Work to complete: Filter the lines below, copying only those with the string "video".

+++ Data extracts +++

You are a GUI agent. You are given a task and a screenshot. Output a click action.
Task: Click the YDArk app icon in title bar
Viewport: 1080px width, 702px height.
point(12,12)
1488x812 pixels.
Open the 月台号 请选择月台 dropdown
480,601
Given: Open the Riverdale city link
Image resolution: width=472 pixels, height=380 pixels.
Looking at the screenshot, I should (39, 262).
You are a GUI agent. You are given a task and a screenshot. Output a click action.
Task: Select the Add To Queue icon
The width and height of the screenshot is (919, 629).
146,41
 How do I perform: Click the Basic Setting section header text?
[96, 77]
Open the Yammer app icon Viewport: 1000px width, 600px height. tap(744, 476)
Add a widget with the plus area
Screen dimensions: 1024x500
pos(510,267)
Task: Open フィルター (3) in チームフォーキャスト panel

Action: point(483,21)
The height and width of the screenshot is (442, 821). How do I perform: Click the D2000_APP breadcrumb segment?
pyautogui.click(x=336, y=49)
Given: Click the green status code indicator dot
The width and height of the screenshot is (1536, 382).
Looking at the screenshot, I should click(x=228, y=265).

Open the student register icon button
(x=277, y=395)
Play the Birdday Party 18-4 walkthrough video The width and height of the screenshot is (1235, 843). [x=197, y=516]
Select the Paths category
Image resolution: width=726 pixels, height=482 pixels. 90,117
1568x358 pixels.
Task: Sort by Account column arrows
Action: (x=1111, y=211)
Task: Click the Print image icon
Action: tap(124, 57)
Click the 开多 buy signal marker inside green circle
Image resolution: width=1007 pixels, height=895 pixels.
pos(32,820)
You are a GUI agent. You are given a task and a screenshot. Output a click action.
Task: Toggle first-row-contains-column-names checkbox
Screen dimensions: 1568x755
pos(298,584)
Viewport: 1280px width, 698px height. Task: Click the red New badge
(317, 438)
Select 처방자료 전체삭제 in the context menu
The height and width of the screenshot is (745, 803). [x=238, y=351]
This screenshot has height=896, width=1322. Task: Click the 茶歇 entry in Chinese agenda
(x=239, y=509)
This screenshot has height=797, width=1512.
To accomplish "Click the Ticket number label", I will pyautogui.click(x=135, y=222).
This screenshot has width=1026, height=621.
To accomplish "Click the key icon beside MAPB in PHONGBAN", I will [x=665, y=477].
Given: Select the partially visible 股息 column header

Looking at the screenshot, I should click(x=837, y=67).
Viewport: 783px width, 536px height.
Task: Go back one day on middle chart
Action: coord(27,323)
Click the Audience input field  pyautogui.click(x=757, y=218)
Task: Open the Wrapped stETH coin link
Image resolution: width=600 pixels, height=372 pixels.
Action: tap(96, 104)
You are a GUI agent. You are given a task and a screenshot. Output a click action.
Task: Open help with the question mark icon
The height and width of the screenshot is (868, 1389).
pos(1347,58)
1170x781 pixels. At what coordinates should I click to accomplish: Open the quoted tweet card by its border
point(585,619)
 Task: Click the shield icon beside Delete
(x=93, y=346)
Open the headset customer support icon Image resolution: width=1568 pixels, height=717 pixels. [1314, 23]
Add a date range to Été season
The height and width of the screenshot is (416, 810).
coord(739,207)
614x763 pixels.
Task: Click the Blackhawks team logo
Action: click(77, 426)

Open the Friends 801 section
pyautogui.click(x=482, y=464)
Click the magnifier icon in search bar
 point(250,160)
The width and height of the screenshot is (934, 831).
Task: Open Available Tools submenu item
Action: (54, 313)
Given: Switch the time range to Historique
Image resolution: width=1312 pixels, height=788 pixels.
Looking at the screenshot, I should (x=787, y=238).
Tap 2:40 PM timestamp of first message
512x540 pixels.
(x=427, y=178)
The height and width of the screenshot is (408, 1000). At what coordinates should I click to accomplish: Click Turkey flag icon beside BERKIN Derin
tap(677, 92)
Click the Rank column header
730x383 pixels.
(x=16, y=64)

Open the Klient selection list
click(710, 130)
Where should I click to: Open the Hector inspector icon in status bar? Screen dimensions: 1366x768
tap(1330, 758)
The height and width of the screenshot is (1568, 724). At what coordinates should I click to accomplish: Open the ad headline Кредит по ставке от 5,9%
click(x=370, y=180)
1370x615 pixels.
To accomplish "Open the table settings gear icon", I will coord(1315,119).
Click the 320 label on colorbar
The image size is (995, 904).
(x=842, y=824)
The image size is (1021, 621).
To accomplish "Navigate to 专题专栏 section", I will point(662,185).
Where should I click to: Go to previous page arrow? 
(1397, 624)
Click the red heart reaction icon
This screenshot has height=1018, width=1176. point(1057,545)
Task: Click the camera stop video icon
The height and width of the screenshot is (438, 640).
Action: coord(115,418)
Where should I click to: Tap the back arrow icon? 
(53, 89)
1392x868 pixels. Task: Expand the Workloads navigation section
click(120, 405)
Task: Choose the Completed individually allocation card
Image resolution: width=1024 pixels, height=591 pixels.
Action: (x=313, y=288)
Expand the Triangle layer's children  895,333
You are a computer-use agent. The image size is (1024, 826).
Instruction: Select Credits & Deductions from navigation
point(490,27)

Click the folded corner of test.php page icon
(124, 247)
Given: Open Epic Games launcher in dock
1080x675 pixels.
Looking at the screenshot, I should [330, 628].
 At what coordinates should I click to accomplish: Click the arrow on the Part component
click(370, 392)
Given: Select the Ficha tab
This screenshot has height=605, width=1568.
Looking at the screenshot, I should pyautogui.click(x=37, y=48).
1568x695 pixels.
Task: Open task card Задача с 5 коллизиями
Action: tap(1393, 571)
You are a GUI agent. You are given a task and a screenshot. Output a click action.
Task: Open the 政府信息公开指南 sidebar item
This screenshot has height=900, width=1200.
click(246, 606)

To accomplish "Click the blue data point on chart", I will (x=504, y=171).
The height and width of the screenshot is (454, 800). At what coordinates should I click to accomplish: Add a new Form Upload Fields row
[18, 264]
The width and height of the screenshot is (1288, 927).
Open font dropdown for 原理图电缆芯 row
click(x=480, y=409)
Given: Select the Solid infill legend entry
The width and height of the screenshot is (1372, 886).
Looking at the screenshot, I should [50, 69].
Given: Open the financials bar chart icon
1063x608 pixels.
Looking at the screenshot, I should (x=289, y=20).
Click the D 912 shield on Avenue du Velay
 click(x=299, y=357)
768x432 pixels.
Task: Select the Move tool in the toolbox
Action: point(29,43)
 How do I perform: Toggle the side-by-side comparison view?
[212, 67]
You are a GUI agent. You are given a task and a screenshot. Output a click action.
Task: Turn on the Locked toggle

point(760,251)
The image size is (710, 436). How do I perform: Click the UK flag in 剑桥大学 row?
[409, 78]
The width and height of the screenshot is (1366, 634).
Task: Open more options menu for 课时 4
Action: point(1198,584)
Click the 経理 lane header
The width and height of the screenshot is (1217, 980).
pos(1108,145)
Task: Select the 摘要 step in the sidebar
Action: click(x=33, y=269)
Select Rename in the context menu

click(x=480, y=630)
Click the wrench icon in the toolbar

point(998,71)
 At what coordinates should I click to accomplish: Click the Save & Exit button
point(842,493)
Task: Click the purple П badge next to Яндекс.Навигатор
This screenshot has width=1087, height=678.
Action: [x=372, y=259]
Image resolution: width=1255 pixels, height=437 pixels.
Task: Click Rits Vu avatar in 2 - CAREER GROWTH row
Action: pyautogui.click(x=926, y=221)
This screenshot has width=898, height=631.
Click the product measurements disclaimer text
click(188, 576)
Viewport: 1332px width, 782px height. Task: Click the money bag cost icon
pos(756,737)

+++

Solution to this problem:
Play the Birdday Party 18-4 walkthrough video The width and height of the screenshot is (1235, 843). [x=197, y=516]
Task: Click the camera stop video icon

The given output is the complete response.